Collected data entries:
-*-

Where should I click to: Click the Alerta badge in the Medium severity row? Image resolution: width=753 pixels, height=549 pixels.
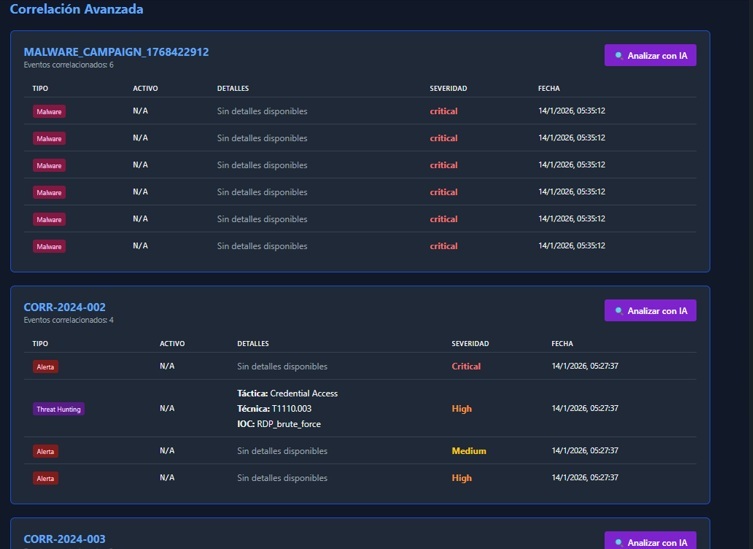click(x=46, y=451)
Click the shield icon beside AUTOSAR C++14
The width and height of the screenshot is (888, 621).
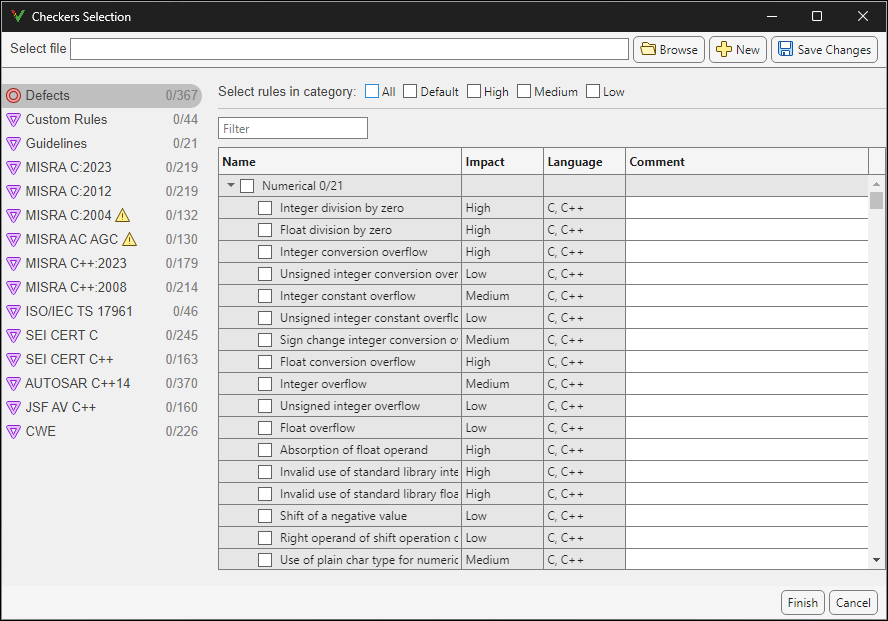13,383
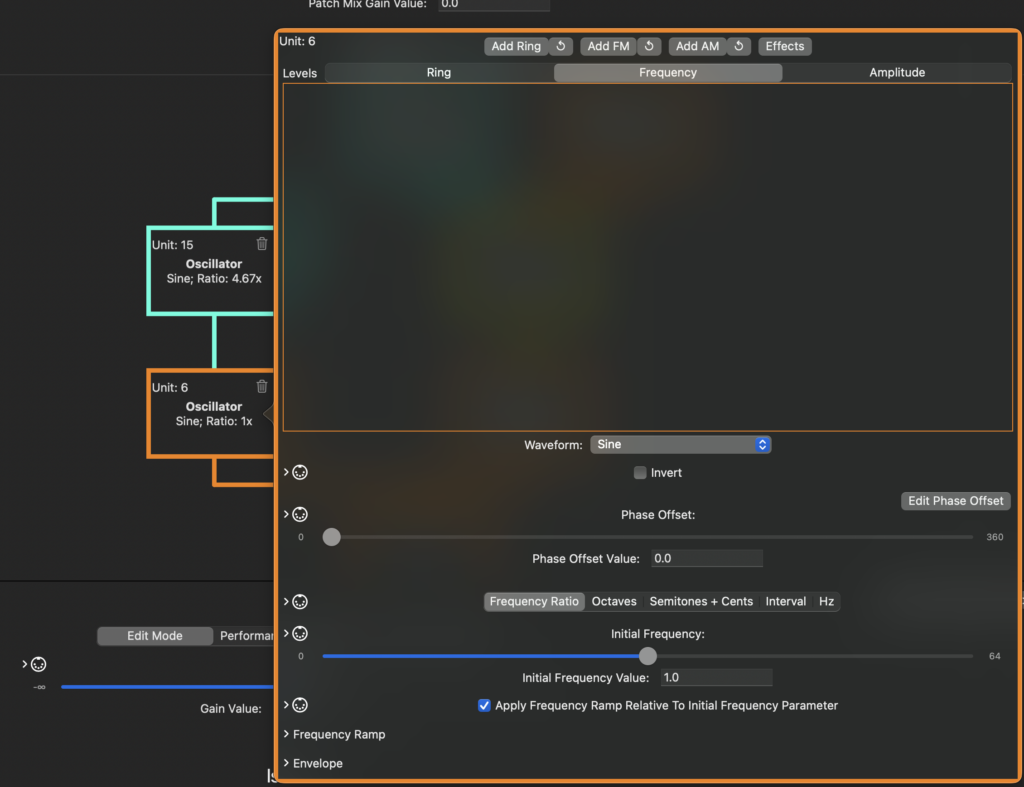This screenshot has height=787, width=1024.
Task: Delete Unit 6 oscillator with trash icon
Action: [262, 387]
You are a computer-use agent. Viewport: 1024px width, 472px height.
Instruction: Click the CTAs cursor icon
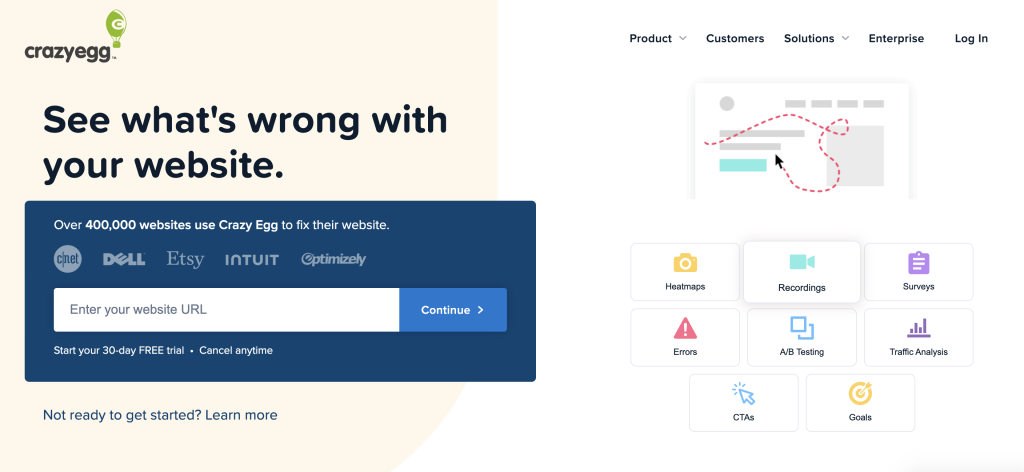coord(743,393)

-*-

Task brief: Write the data out again exactly, but without its images.

Task solution:
Where should I click to: Click the Alerta badge in the Medium severity row? Image resolution: width=753 pixels, height=549 pixels.
click(x=46, y=451)
Click the shield icon beside AUTOSAR C++14
The width and height of the screenshot is (888, 621).
13,383
This screenshot has height=787, width=1024.
Task: Delete Unit 6 oscillator with trash icon
Action: [262, 387]
You are a computer-use agent. Viewport: 1024px width, 472px height.
Instruction: Click the CTAs cursor icon
coord(743,393)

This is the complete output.